Chang Keun Kang 1, Jihoon Shin 1, YoonKyung Cha 1, Min Sun Kim, Min Sun Choi, TaeHo Kim 2, Young-Kwon Park, Yong Jun Choi
School of Environmental Engineering, University of Seoul, Seoul 02504, Republic of Korea
1These authors contributed equally to this work.
2Present address: Department of Civil and Environmental Engineering, University of Michigan, Ann Arbor, MI, USA.
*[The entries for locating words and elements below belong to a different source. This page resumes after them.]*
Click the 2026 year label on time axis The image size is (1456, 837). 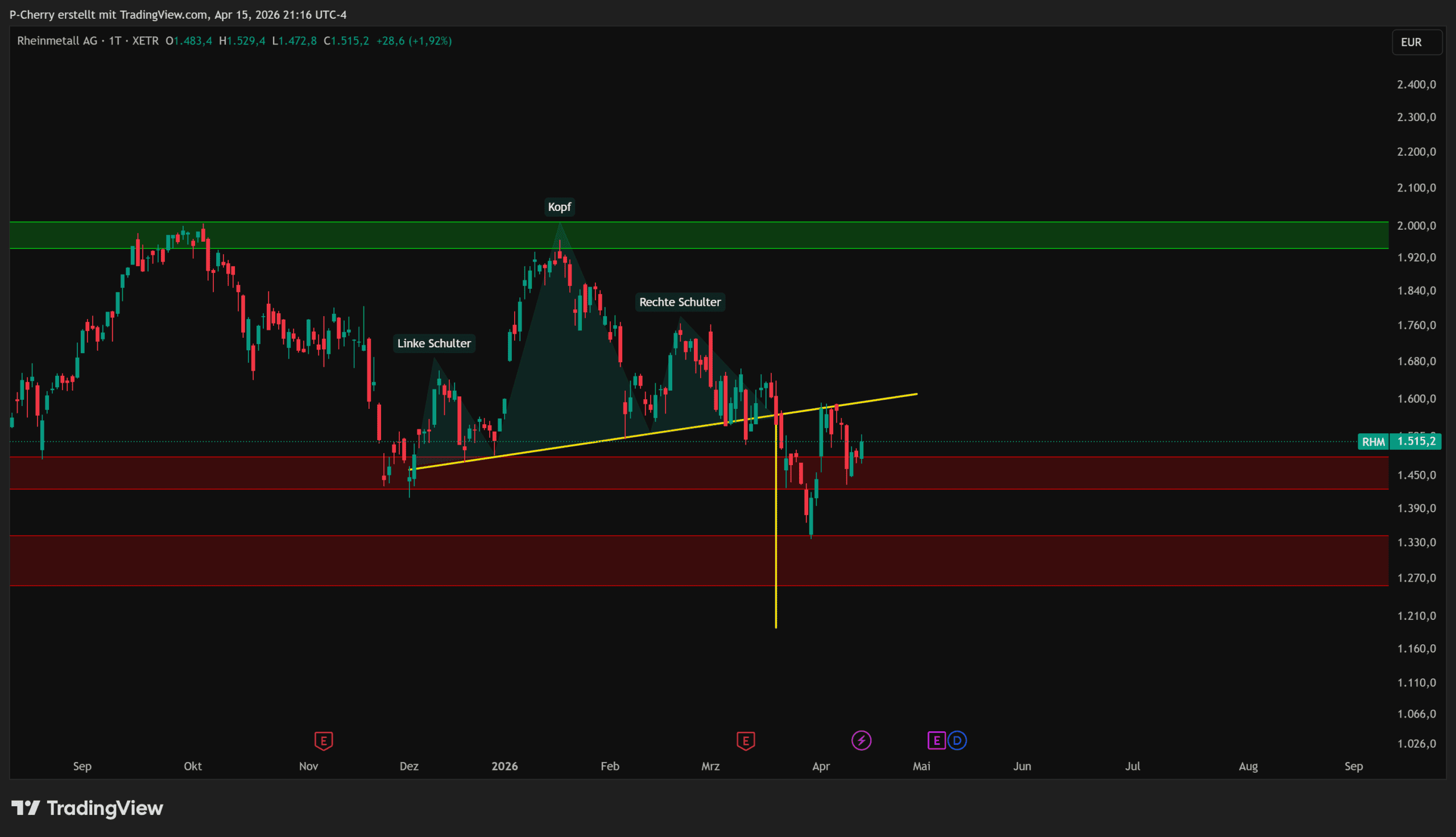(x=504, y=766)
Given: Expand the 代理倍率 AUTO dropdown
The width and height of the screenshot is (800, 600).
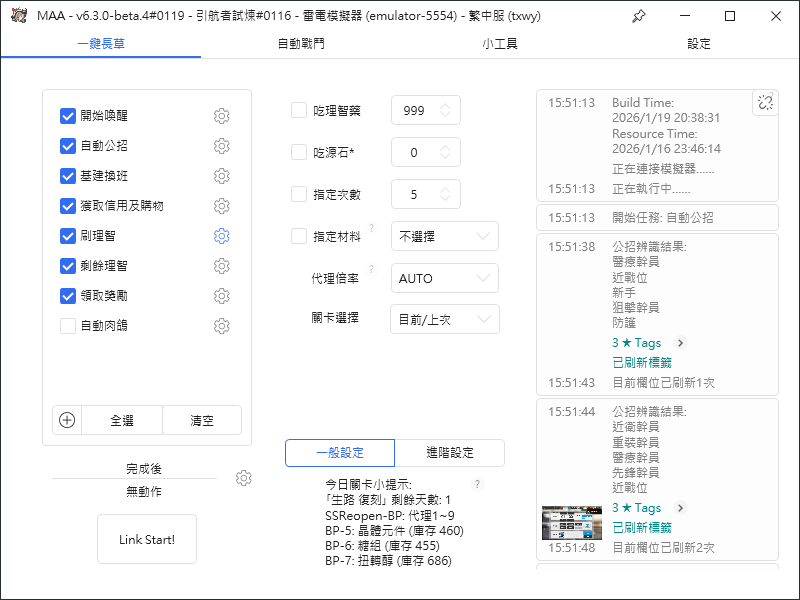Looking at the screenshot, I should (x=445, y=278).
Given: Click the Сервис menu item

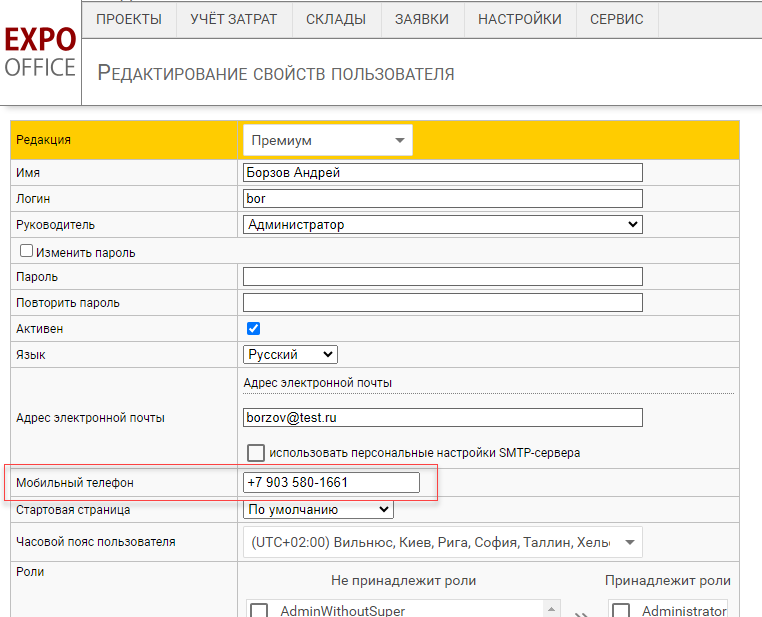Looking at the screenshot, I should (617, 19).
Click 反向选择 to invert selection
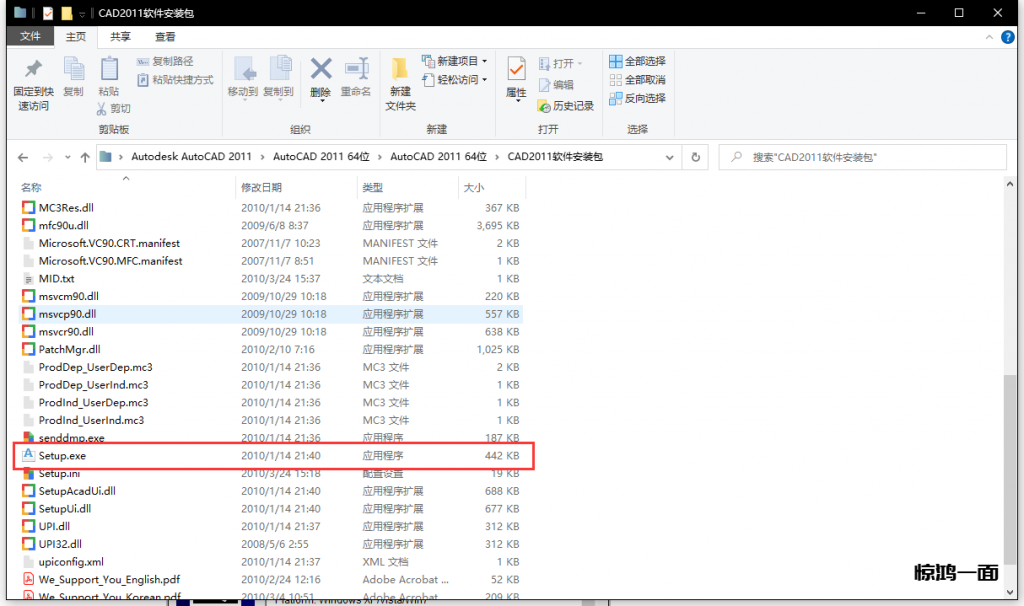 (637, 98)
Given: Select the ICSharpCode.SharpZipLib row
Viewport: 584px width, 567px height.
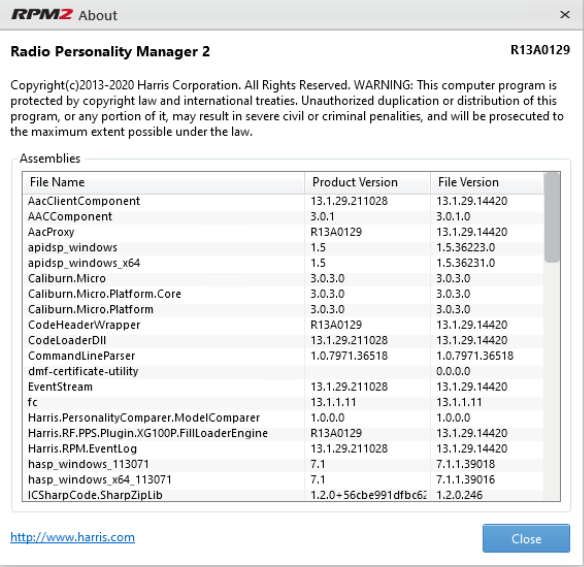Looking at the screenshot, I should pyautogui.click(x=283, y=495).
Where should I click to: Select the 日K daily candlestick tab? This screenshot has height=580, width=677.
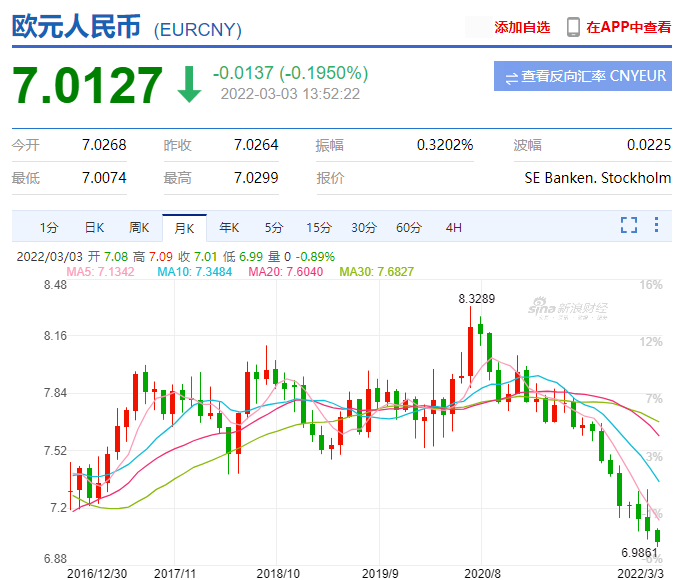94,227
Corresponding author: Yong Jun Choi
The process of designing streamlined workflows for developing microbial strains using classical methods from vast amounts of biological big data has reached its limits. With the continuous increase in the amount of biological big data, data-driven machine learning approaches are being used to overcome the limits of classical approaches for strain development. Here, machine learning-guided engineering of Deinococcus radiodurans R1 for high-yield production of lycopene was demonstrated. The multilayer perceptron models were first trained using the mRNA expression levels of the key genes along with lycopene titers and yields obtained from 17 strains. Then, the potential overexpression targets from 2,047 possible combinations were predicted by the multilayer perceptron combined with a genetic algorithm. Through the machine learning-aided fine-tuning of the predicted genes, the final-engineered LY04 strain resulted in an 8-fold increase in the lycopene production, up to 1.25 g/L from glycerol, and a 6-fold increase in the lycopene yield.